Cover the bottom of your Dutch oven with parchment paper or cornmeal to prevent sticking. Place the dough inside and cover with the lid of the pot a very damp cloth to let it rise again. The dough will be ready when it has become slightly puffy.


Now, Preheat your oven to 450º F. Before transferring the bread to the oven, make a small cut in the center of the dough about ¼ inch deep. Next, place the dough in the oven on the center rack with the lid on, reduce the temperature to 400 F, then bake for 20 minutes.


Remove the lid, and continue to bake it uncovered for an additional 40 minutes or until it is a deep, golden brown color. If you'd like, you can also take the internal temperature of your bread to ensure it is done (it will be down when the internal temperature reads about 205-210º F.  


Lastly, remove the bread from the oven, and let it cool on a wire rack for at least an hour before slicing. Then, enjoy! You've made your very own sourdough bread.




Bread is delicious and nutritious food that has been eaten for centuries. However, not all bread is the same. In modern times, with the increase in industrial food production, the quality of many foods has gone down significantly. Unfortunately, many corporations have prioritized profit over health, adding poor quality ingredients and toxic preservatives in foods so they will last longer. If we aren't mindful of what we buy, our health can be at the mercy of these toxic ingredients.
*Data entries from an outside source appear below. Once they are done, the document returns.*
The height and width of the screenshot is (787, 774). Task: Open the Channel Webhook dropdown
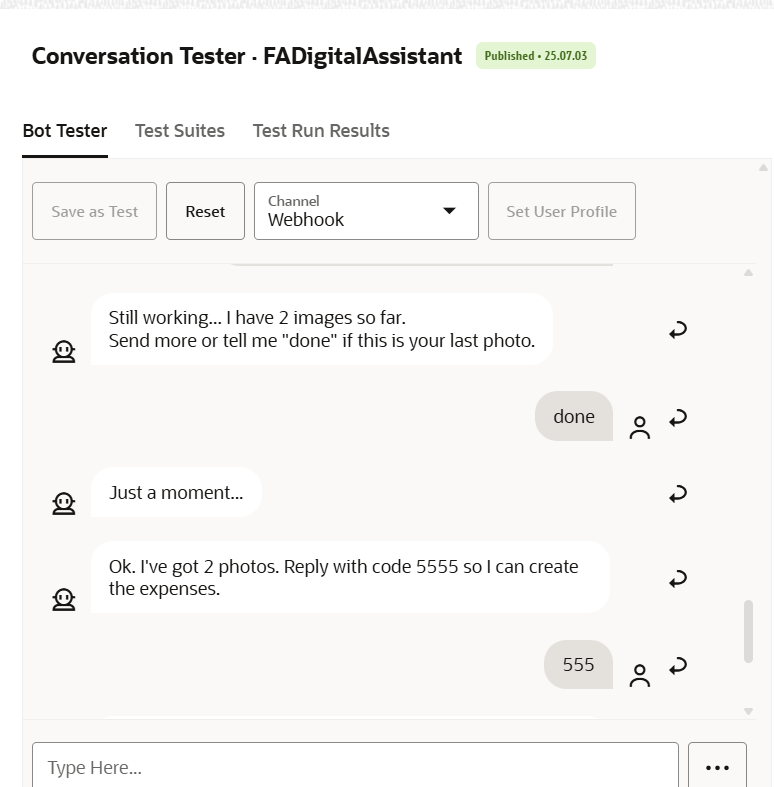click(x=366, y=211)
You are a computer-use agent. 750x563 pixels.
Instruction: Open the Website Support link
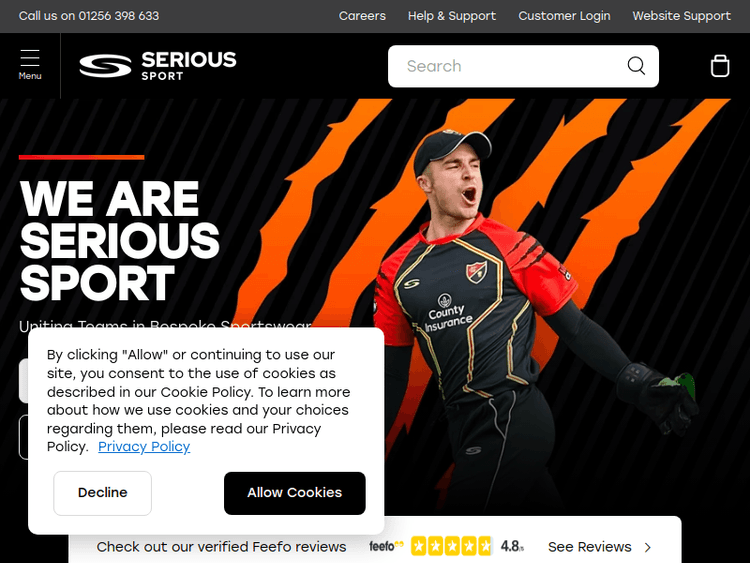click(x=682, y=16)
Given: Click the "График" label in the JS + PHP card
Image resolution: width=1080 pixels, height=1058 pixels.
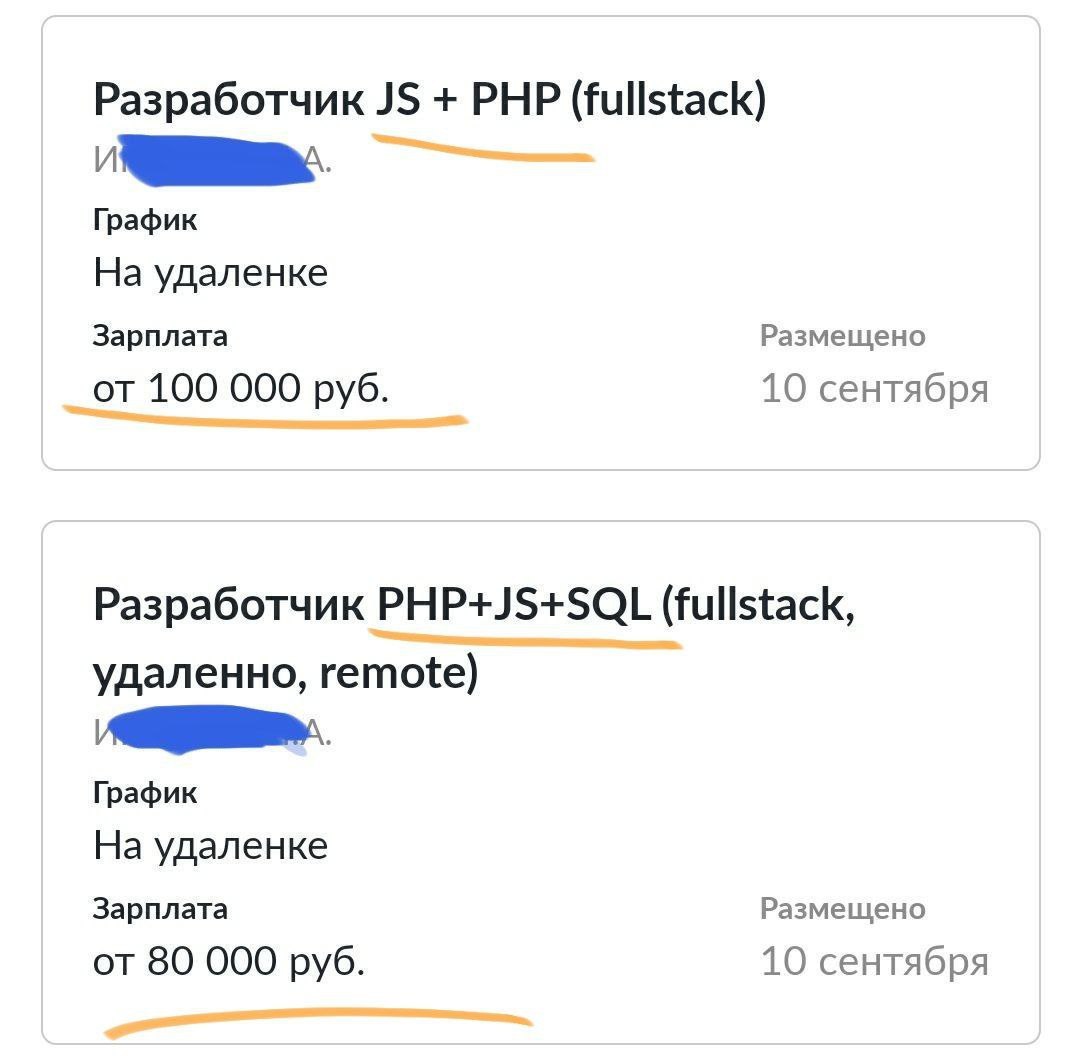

When it comes to the healthiest type of bread, making your own or buying some fresh from a local bakery that uses quality ingredients is best. If you buy bread from the store, check the ingredients and ensure that they contain mostly 100% whole grains or sprouted grains with minimal other ingredients. Also, avoid bread with added sugars and other unnecessary additives.


Bread is a wonderful food when it is made right. By understanding what the healthiest bread to eat is and what bread is best to avoid, you can continue to enjoy this fantastic food. In addition, you can be confident that the bread you eat benefits your health instead of harming it.